OBJECTIVES:
1. In the essay about the word "precious" in writing workshops, which Molière play took aim at the preciousness of the salon ladies of 17th-century France?
2. Extend the essay about the word "precious" in writing workshops, picking up after its final sentence.

PAGE EXCERPT:

• • •

Gooey in the middle because it’s half-baked, at best. I’m still assembling thoughts. But wanted to at least start hashing them out:

I remember that when I was taking workshops, the word “precious” was bandied about a lot. During college, where I took my first workshop, I learned quickly that this was a bad thing, a label you wanted to avoid. It was an outgrowth of sentimentality, a pox on a piece’s potential to achieve complexity. It fell into the realm of “commercial” writing, as opposed to “art”–and of course, most workshop teachers are fond of saying, at some point, that bit about the latter, about how we should leave the cliches and the jingles and the pat, happy endings to the masses at the marketplace, and work instead toward creating the starker, grittier, “more interesting” texts.

I have a lot of questions about this. And oh, the workshop parodies we could write (yawn, I know).

But first, I thought a lot about this idea of what constitutes preciousness, of the provenance, even, of the word as a modern-day critique. It was Molière’s Les Précieuses ridicules that took aim at the preciousness of the witty salon ladies of 17th century France, whose word-games and love stories established préciosité as a rhetorical style. But in workshop parlance, the word generally delineates the writer’s attitude toward her or his work/characters/ending, etc. An attitude of italics. Where the moments are too emphatic, verging on fetishistic.

• • •

ROWS:
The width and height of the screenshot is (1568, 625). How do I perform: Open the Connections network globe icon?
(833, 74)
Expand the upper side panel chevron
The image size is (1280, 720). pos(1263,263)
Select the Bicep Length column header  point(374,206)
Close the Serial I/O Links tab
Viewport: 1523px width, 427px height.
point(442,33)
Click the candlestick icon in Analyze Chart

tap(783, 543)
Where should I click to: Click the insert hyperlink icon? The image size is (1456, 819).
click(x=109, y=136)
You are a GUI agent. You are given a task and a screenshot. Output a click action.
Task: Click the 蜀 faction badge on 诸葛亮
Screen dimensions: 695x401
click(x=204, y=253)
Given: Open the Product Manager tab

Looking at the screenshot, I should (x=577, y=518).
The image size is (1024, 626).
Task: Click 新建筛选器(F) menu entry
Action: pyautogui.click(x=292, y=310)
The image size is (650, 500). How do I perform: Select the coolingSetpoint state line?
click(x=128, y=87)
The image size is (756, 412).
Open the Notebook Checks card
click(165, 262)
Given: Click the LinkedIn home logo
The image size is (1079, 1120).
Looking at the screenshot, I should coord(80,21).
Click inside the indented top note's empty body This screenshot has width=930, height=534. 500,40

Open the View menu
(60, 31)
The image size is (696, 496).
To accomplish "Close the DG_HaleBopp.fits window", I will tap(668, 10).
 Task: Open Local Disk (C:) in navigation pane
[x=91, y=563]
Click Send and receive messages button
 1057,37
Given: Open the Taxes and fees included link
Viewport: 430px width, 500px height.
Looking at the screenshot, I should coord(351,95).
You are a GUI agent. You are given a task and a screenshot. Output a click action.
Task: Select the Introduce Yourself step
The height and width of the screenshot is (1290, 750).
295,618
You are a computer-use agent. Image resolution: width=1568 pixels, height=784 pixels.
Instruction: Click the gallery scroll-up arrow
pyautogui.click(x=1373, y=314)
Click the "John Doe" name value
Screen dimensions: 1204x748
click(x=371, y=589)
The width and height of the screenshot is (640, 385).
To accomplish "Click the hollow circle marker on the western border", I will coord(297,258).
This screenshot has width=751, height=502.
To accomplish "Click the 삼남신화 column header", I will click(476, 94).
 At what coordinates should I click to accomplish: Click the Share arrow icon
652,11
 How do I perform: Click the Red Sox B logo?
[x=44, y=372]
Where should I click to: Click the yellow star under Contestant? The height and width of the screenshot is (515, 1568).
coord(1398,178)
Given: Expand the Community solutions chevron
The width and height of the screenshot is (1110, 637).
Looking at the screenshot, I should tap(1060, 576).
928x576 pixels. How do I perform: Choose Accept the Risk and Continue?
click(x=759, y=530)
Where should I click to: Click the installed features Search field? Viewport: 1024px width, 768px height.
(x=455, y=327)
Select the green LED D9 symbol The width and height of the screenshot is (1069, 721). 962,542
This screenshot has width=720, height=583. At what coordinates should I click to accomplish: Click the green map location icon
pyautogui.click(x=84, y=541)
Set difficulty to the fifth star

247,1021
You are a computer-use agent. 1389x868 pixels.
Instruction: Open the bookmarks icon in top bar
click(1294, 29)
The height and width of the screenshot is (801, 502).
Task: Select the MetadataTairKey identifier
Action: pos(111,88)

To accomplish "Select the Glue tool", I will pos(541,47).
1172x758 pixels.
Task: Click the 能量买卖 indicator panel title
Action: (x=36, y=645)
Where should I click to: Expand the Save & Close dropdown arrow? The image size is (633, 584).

• • •

ANSWERS FOR THIS EXERCISE:
1. Les Précieuses ridicules

2.
So what would the counter-instinct be–more distance between the writer and the text? A nonchalance? An aversion to cloyingness, to prolonging the pain or the magic, to happily-ever-after? Because that seems just as prescriptive, just as simplistic. And if we’ve been inclined toward narrative theory, we know that any kind of explanation that hinges itself on claims of “reality”–i.e., I like terror/destruction/fragmentation because it’s closer to “real life”–is a bit suspect. Words on a page are thankfully about the farthest one can get from “real life,” whatever that is. But we look for it there anyway, hoping to confirm or disprove our suspicions or beliefs, or else to get taken far away from them, to some wild elsewhere. So if it’s escape that we’re after–and so many of us who read are–is there one mode of creating it that’s patently better/”more interesting” than another?

I’ve been thinking a lot about the books I read as a child, the specific ways in which they captivated me. I think I was a better reader, then, but that’s another post for another time. Among other things, I love(d) fairy tales. (Grimm, Hans Christian Andersen, etc.) Which might be considered précieuse as well as “precious,” but which are also decidedly un-precious. There are noblemen and pastoral settings, but also transmogrifications and deceit. Which suggests again that preciousness has less to do with the what than the how.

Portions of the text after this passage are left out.